Saturday, September 1, 2012

Dreams

They're hard to recall now.

I know there was one where there were a bunch of people.  My grandma was there and she came in and smiled like someone I went with.  I went with this person to like our fantasy place.  There was like a moat and we had "dogs" which were like monster Harry Potter dogs.  Like, they had all these details, like were hard and horny and like a bluish blackish silvery color.  They had the body of like a dinosaur with plates and horns on them and their head just barely resembled that of a dog, probably no floppy ears.  That's interesting because Tim Burton is doing a movie on dogs and also recently posted a video of how he likes monsters.  So, I perched on a tree with some other weighted down dark grayish, slimy, maybe scaly creatures.  I was on a higher branch, safe from some predators.  I'm not sure what the other person was doing.  So, I've had dreams where I could sustain myself in air, and we did that.  We came back.

We sat at a long table.  I was like at a class, and this person reached across the table and touched my hand.  So, I willed that another person do that later, and they did.  They were both adults to me.  I willed different things and they happened, though not in substance.  The 2nd person came over to me and we ended up going away.  It wasn't really that cool, nor do I get why it was so dilapidated.  Had a slightly bad evening.

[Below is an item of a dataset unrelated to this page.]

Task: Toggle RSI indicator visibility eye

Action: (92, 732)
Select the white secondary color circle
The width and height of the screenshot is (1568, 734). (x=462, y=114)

Anyway, the big room where the person smiled at me was like dark and dim with a maybe bright brown table and some dark bluish sofas and I was on the floor with the other person I flew around with for awhile.

I don't know if there was anything amazing about this dream, maybe when the 2nd person sat down, maybe when I started to see the dogs.  It's like I've become brain dead from listening to classical music.  Mainly, now, what's my problem is a pimple in my ear that hurts.  I think it's made me fall apart.  I also ran out of vitamin C.  I could get some today, but I'm not sure if I will.  I need to submit to some local agencies this week and think one will accept me.  I think I got turned down by 3 for 6 months.

So, the dream seems pretty dilapidated and dirty.  I didn't make it to the shower last night.  I guess last night's dream was better.  My ear really has made me feel falling apart.  I might not work out until it heals.  It's a more acute yet watered down pain, today.  Also, I didn't feel as settled after supper.  It seems things have a tendency to turn around and nip me in the butt.  I feel people have treated me unfairly and that my life could have been better, otherwise.  I am happy for each moment that comes about, though.  I used to not be like that, really.  I know when something bad happens something good follows, like when it's not your responsibility.

The place we were flying around in was like a dinosaur jungle, dimly lit.  It was the main feature of the dream.  It's funny for some reason I thought of a plane before and after the dream, too, so it disturbs me that my dreams are spitefully manipulated and tracked.  Yesterday, I got up like any other day, but some people are really antsy and won't make things go.  Then, they might try to go back on your word that things are okay, later.  So, not only was it not a good evening, but I don't know what to look forward to today.  Some people really don't make sense and don't care about you.

So, I hope my dreams become substantial.  I remember when life was grand and people were more submissive.  Submissive to understand.

I guess for some reason I felt bad yesterday, not sure why, not as mad, anymore.  My ear is really bothering me.  It's changed my whole body.  I hope the healing process after it's better goes rather quickly.  I guess it's like having a fever but not as bad.